*To do:*
Write out, word for word, only the data from its first line to the line containing "Click the App Shortcuts".

*Supplied records:*
%%
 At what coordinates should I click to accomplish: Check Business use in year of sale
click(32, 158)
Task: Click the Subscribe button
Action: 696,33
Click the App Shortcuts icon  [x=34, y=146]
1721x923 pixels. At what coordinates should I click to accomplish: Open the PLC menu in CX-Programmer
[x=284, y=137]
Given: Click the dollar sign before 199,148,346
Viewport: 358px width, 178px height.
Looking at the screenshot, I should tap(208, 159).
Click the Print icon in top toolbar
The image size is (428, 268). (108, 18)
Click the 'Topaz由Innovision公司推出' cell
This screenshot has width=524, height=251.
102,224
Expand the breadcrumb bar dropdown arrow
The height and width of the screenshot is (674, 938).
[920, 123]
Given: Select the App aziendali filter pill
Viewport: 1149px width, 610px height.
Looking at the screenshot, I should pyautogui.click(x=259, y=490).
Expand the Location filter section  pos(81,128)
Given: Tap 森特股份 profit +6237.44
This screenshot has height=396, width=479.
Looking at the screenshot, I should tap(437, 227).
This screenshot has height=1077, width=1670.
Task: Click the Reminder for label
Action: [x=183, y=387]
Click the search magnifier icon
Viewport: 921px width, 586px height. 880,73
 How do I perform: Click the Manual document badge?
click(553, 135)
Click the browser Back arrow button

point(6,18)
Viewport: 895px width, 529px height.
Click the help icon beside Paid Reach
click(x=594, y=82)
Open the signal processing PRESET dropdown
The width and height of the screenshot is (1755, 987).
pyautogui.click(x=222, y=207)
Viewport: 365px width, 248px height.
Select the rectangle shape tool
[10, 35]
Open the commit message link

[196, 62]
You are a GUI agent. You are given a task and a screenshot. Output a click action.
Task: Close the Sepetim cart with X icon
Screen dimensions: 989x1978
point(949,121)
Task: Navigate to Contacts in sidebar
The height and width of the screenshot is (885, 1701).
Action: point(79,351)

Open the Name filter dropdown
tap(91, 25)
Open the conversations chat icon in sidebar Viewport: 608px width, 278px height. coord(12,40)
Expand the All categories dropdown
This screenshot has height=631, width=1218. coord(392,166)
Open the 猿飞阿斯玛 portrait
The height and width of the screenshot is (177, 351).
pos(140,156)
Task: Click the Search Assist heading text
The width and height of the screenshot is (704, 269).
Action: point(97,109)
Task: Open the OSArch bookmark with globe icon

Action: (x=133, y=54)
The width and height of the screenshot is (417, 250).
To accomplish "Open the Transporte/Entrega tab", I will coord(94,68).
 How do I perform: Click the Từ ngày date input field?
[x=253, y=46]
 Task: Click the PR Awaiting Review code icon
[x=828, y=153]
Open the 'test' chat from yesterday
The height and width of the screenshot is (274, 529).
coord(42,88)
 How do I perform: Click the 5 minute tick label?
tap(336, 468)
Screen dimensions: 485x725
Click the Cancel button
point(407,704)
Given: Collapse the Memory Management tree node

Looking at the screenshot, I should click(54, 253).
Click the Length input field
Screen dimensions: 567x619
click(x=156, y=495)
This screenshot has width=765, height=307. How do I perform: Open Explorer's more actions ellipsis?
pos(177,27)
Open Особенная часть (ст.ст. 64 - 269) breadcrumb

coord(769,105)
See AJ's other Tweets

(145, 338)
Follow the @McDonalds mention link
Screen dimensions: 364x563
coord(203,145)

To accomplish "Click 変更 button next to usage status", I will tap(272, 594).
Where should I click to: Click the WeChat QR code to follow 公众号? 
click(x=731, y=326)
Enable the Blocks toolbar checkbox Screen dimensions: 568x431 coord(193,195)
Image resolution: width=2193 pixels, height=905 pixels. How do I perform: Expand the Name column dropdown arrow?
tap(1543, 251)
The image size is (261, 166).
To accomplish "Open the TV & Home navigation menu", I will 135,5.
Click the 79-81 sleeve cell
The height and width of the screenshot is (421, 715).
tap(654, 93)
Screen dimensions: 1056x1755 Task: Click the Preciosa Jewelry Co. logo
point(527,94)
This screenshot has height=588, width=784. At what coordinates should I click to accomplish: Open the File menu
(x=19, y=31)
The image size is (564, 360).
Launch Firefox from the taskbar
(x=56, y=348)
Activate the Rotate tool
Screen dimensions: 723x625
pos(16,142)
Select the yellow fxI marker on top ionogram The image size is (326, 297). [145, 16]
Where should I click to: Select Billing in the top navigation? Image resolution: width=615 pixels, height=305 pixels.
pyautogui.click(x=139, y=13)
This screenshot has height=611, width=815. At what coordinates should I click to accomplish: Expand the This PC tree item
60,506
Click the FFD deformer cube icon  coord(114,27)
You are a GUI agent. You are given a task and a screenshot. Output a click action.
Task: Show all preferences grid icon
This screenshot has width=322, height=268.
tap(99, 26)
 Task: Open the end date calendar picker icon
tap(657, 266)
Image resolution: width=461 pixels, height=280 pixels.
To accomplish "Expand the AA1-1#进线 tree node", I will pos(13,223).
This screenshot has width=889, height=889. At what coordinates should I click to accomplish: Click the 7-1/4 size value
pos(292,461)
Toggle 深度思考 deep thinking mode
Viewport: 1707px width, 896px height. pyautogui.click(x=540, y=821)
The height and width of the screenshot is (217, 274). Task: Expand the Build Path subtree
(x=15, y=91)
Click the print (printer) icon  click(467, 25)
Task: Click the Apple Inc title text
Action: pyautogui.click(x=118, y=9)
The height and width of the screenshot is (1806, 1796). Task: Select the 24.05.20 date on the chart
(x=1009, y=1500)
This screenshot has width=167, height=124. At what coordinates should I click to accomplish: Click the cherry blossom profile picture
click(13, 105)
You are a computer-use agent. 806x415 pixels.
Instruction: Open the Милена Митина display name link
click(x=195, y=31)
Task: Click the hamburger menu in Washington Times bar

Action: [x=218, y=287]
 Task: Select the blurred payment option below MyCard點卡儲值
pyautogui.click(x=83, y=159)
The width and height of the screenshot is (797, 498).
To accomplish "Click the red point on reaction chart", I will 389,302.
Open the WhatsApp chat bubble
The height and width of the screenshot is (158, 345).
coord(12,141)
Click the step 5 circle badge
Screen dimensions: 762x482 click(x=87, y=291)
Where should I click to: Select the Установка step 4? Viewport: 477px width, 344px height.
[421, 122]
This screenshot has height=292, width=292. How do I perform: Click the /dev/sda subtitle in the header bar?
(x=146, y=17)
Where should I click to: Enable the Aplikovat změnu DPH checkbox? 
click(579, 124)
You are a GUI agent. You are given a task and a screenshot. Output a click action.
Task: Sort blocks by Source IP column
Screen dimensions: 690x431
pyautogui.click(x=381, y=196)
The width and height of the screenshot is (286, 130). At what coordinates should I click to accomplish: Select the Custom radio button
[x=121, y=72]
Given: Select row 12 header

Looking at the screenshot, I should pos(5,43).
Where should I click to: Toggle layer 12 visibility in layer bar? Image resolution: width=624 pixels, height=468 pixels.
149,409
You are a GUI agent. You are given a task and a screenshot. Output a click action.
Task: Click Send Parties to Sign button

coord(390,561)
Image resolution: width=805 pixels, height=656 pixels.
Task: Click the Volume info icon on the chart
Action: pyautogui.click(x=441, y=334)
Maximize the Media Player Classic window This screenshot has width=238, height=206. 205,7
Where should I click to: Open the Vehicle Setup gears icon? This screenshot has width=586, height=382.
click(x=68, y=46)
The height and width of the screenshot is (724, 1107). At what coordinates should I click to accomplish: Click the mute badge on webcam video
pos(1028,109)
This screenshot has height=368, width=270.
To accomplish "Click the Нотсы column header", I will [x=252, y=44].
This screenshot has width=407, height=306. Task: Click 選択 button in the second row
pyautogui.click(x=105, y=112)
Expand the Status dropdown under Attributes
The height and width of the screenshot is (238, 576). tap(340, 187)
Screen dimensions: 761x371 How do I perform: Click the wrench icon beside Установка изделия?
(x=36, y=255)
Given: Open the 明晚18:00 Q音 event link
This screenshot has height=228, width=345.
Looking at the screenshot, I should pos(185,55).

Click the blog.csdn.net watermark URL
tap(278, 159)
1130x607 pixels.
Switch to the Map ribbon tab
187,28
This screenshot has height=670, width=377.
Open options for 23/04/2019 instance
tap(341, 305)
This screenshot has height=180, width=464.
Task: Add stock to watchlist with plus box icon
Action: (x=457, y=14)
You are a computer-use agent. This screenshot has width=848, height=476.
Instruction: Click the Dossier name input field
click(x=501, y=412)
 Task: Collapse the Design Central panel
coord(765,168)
%%
*Exercise result:*
 At what coordinates should I click to accomplish: Check Business use in year of sale
click(32, 158)
Task: Click the Subscribe button
Action: 696,33
Click the App Shortcuts icon  [x=34, y=146]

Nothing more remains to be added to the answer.